Reputation: 65
I'm trying to set up a pyspark job that estimates p25, p50, p75, p90 on a daily incoming volume of ~700GB data. I'm running the job with 40 worker nodes each with 32G memory and 8 vCPU and yet ends up running for ~15 hours to complete. I'm assuming the delay is due to the fact where the value needs to be sorted across nodes to compute percentiles. Is there an alternative that can speed up this process?
Schema of input data -
root
|-- processed_date: date (nullable = true)

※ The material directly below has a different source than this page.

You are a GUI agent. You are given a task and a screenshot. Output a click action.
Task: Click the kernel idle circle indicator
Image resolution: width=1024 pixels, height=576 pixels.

|-- id: string (nullable = true)
|-- experiment: string (nullable = true)
|-- type: string (nullable = true)
|-- value: double (nullable = true)
|-- revision: string (nullable = true)
|-- source: string (nullable = true)
|-- region: string (nullable = true)
df_agg = df.groupby('processed_date', 'id', 'experiment', 'type').agg(
F.min('value').alias('min'),
F.max('value').alias('max'),
F.avg('value').alias('avg'),
F.expr('percentile(value, 0.25)').alias('p25'),
F.expr('percentile(value, 0.50)').alias('p50'),
F.expr('percentile(value, 0.75)').alias('p75'),
F.expr('percentile(value, 0.90)').alias('p90'))
Thanks!
Upvotes: 1
Views: 598
Reputation: 8410
Using only columns to repartition by means that it uses hash partitioner on the columns used in the expression using spark.sql.shuffle.partitions
, so in the case that default shuffle partitions are not adequate this will not work well. (default is 200
)
u should set numPartitions as well as column expressions
. for this case,
i would do something like this:
df=df.repartition(1000, *['processed_date', 'id', 'experiment', 'type'])
Or before applying repartition(using only columns), set the shuffle partitions:
spark.conf.set("spark.sql.shuffle.partitions",1000)
df=df.repartition(*['processed_date', 'id', 'experiment', 'type'])`
I would suggest you repartition and spill to disk before applying groupby in order to utilize adequate partitioning and in-memory computing
(ensure single pass):
using data spilled to disk will still be faster than not putting into memory at all.
from pyspark.storagelevel import StorageLevel
df=df.repartition(1000, *['processed_date', 'id', 'experiment', 'type'])\
.persist(StorageLevel.MEMORY_AND_DISK)
NumPartitions is computed by workers * cores * (2 or 3)
(as almost all modern virtual cores are multi-threaded) which gives 8 * 40 * 3 = 960, which I rounded to 1000
Upvotes: 1
Reputation: 993
You can try repartitioning DataFrame.repartition
the dataframe on the columns by
df = df.repartition('processed_date', 'id', 'experiment', 'type')
So that all the records related to a combination of the above columns will be in the same node.
Upvotes: 0